Jolliff selected for geology team for lunar landing mission

Jolliff selected for geology team for lunar landing mission

NASA has selected the geology team that will develop the surface science plan for the first crewed lunar landing mission in more than 50 years.

Bradley Jolliff, the Scott Rudolph Professor of Earth, Environmental, and Planetary Sciences in Arts & Sciences and director of the McDonnell Center for the Space Sciences at Washington University in St. Louis, is part of the Artemis III geology team.


NASA’s Artemis III mission will land astronauts, including the first woman to land on the Moon, near the lunar South Pole to advance scientific discovery and pave the way for long-term lunar exploration. The Artemis III Geology Team will work with NASA to determine the mission’s geological science objectives and design the geology surface campaign that the Artemis astronauts will carry out on the Moon during this historic mission.
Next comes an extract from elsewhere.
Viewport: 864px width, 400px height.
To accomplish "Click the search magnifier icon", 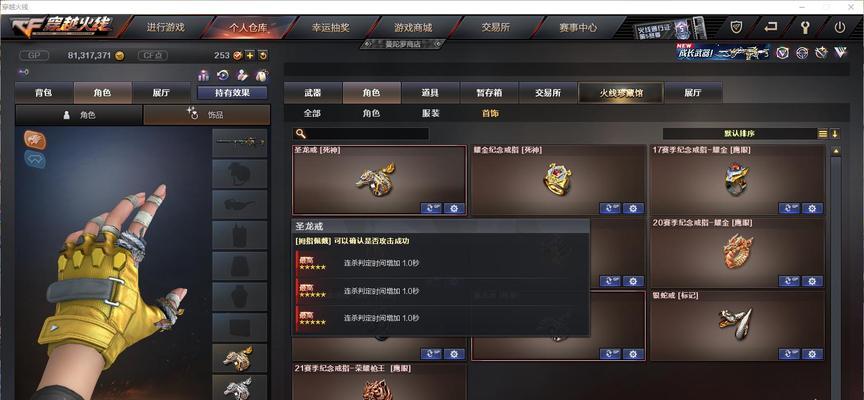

These objectives will be defined in accordance with the established Artemis science priorities.

Jolliff’s research interests include the investigation of planetary materials, conditions of mineral and rock formation, and how these materials change over time in response to planetary-scale processes such as volcanism, impacts, and space weathering. His research includes sample analysis, surface science, and remote sensing, as well as laboratory studies. As a member of the Lunar Reconnaissance Orbiter Camera science team, he investigates the surface of the Moon, relating what can be seen from orbit to what is known about the Moon through the study of lunar meteorites and Apollo samples.

As part of the geology team, Jolliff will help plan the Artemis III astronauts’ science activities during their moonwalks, which will include field geology traverses, observations and the collection of lunar samples, imagery and scientific measurements. The team also will support real-time documentation and initial assessment of scientific data during astronaut lunar operations. Team members will then evaluate the data returned by the mission, including preliminary examination and cataloguing of the first lunar samples collected by NASA since 1972.